Sounds From The Ancestors, ou le périple d’un explorateur aux sources de son inspiration. Rappelant l’importance et le rôle de ses sonorités dans le jazz, le gospel, dans le hip hop et, dans la très renommée Motown, cet album est un hommage à cette Afrique présente partout dans le monde, telle que le saxophoniste perçoit ses vibrations par-devers ses propres expériences.

Album à facettes multiples, qui se sert du jazz comme encre pour écrire d’autres idiomes musicaux. Ce qui en soit n’est plus une surprise, pour quiconque piste celui qui, très tôt, a côtoyé Miles Davis chez qui la transgression musicale était un art. Ne démentant pas pour une note son fort ancrage à son Détroit natal ; toutefois l’artiste exprime avec acuité mais aussi doigté, son cosmopolitisme musical par ses pioches aussi bien en France, Cuba, Nigeria que la Guadeloupe.

Posons le décor, l’environnement humain présent dans cet opus. Comme l’enseigne le dicton, on ne change pas l’équipe qui gagne. L’aréopage de musiciens autour de Kenny est composé de ses fidèles compagnons avec lesquels il a tourné ces derniers temps, dont l’inamovible percussionniste Rudy Bird. On y rencontre le pianiste Vernell Brown Jr, le bassiste Corcoran Holt, le batteur Ronald Bruner. A cet effectif se greffent en invités de marque, le batteur Lenny White, le pianiste et organiste Johnny Mercier, le trompettiste Maurice Brown, le conguero Pedrito Martinez, le percussionniste batá Dreiser Durruthy et les chanteurs Dwight Trible, Jean Baylor, Linny Smith, Chris Ashley Anthony et Sheherazade Holman. Ce sont 8 pistes pour 64min et 40sec d’évasion dans le beau sonore par des musiciens à très haute compétence.
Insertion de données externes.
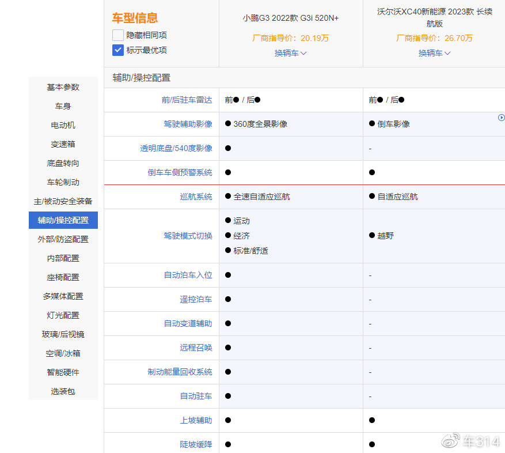Select 基本参数 in the sidebar

(63, 87)
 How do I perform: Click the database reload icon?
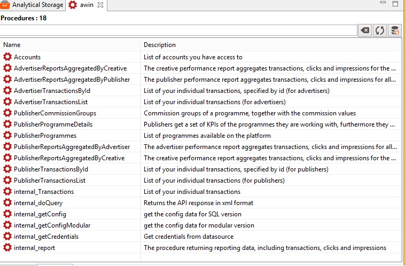tap(395, 30)
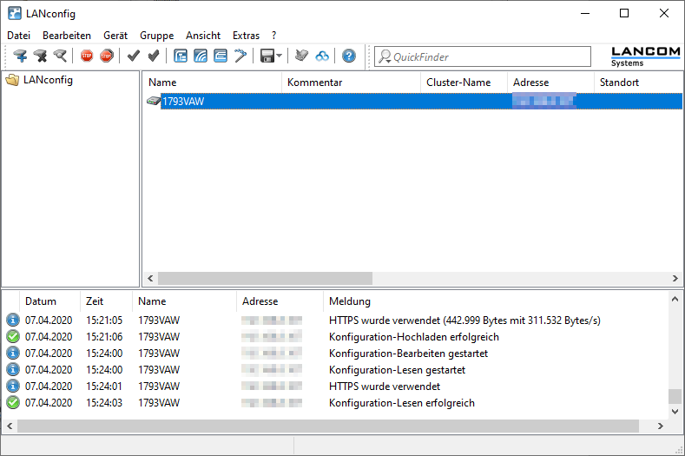Image resolution: width=685 pixels, height=456 pixels.
Task: Open the Gerät menu
Action: coord(115,36)
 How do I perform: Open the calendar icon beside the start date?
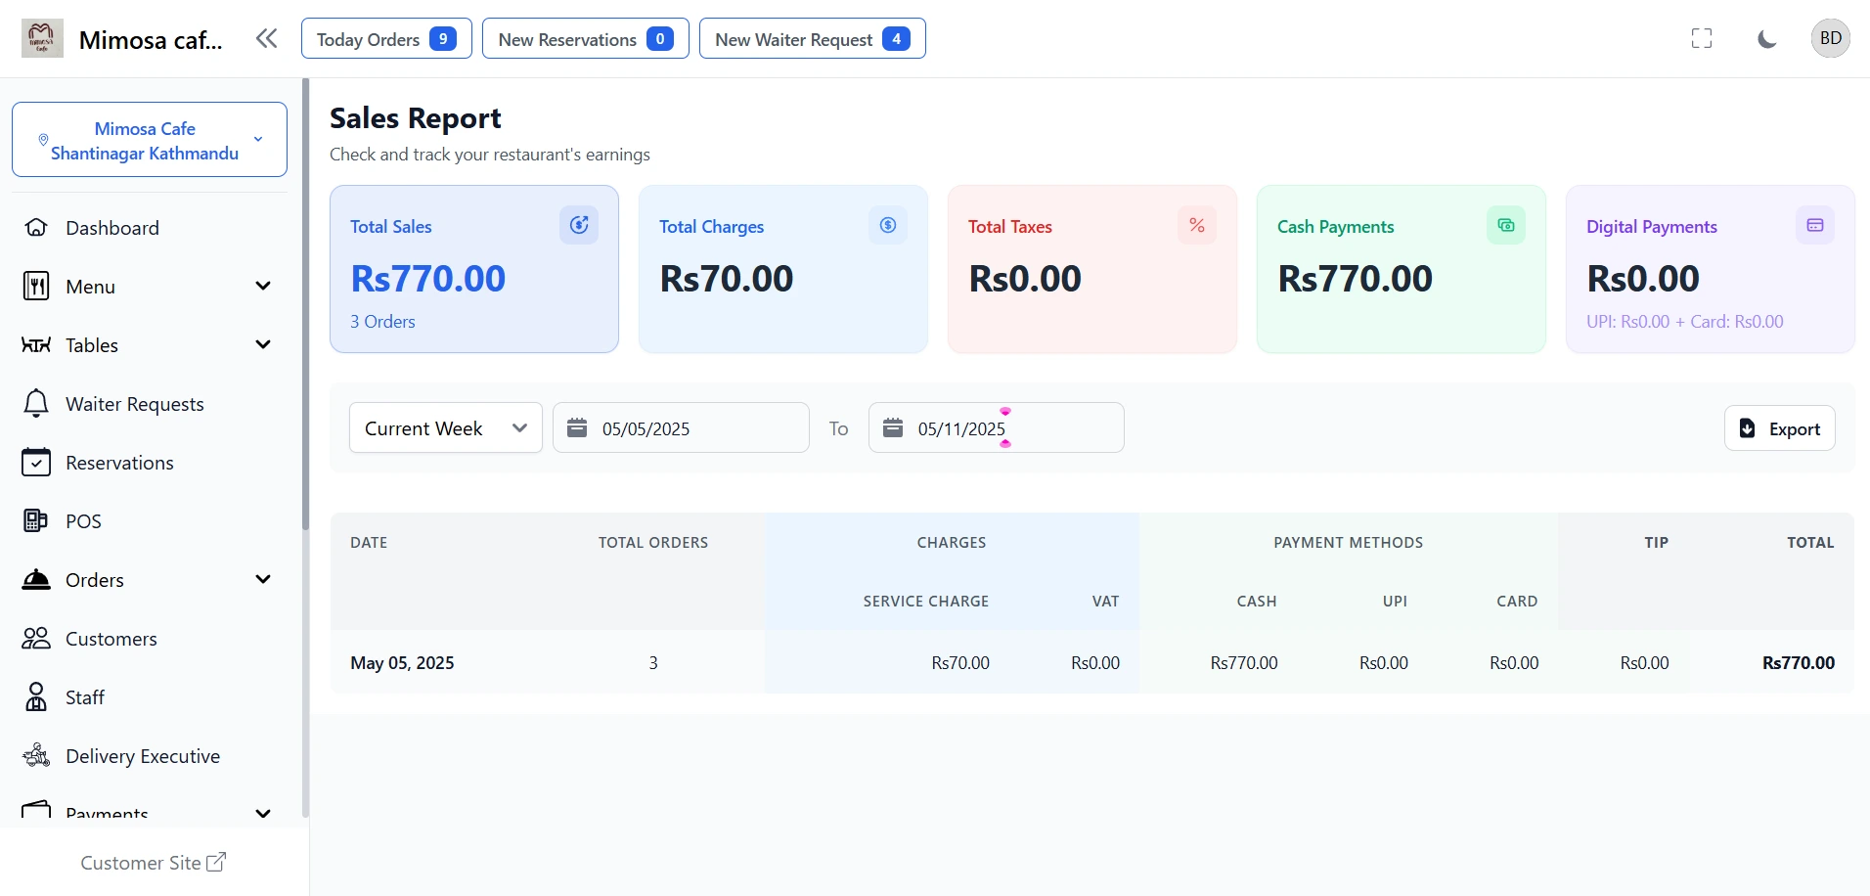click(x=577, y=427)
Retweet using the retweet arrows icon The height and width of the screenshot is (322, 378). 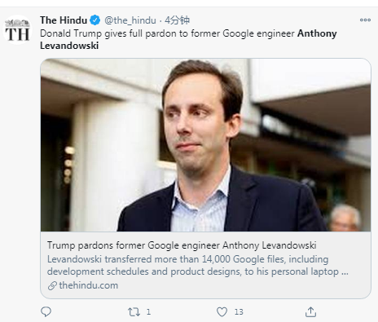pyautogui.click(x=134, y=311)

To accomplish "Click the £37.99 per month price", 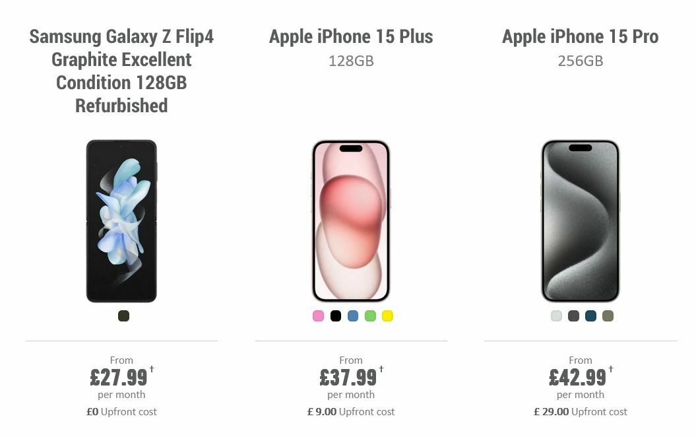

Kenny Garrett by Hollis King

Nous disions plus haut, que l’album est sous le sceau de l’audace. Celle que s’est octroyée le saxophoniste en sortant de sa zone de confort, pour de joyeuses infidélités. On va dire pour d’agréables et savoureux flirts. C’est ainsi qu’il se montrera à la fois, aussi bien sax alto, pianiste que chanteur. Ainsi avons-nous un Kenny Garrett au saxophone alto sur toutes les pistes, chanteur sur la piste 2 (Hargrove), au piano électrique sur les pistes 2, 3, 4, 6 (When the Days Were Different, For Art’s Sake, Soldiers of the Fields / Soldats des Champs) et piano en intro/outro (Sounds from the Ancestors)

L’esprit de l’album est détectable dès la première chanson “It’s time to come home“. Chanson composée en 2019 et reflet de son expérience avec le pianiste et compositeur cubain, l’emblématique et légende Chucho Valdés. En plus de cette africanité cubaine, la chanson va puiser dans ses racines profondes africaines par les ponctuations vocales en Yoruba de Jean Baylor et de Dreiser Durruthy, ce dernier étant également au Batá (Tambour sacré dans la religion Yoruba au Nigeria, et la Santería à Cuba).

Du jazz moderne afro-cubain pour  la verve harmonique et interactive complexe du hard-bop avec les grooves R&B hypnotiques et hip- hop rebond, il n y a qu’un pas à franchir. Hommage rendu dans cette seconde piste (Hargrove) à Roy Hargrove. Si on y décèle des accents à la Trane (John Coltrane), elle est un savant mix entre la virtuosité du saxophoniste et la spiritualité que l’on peut également trouver dans la musique du trompettiste disparu le 02 novembre 2018.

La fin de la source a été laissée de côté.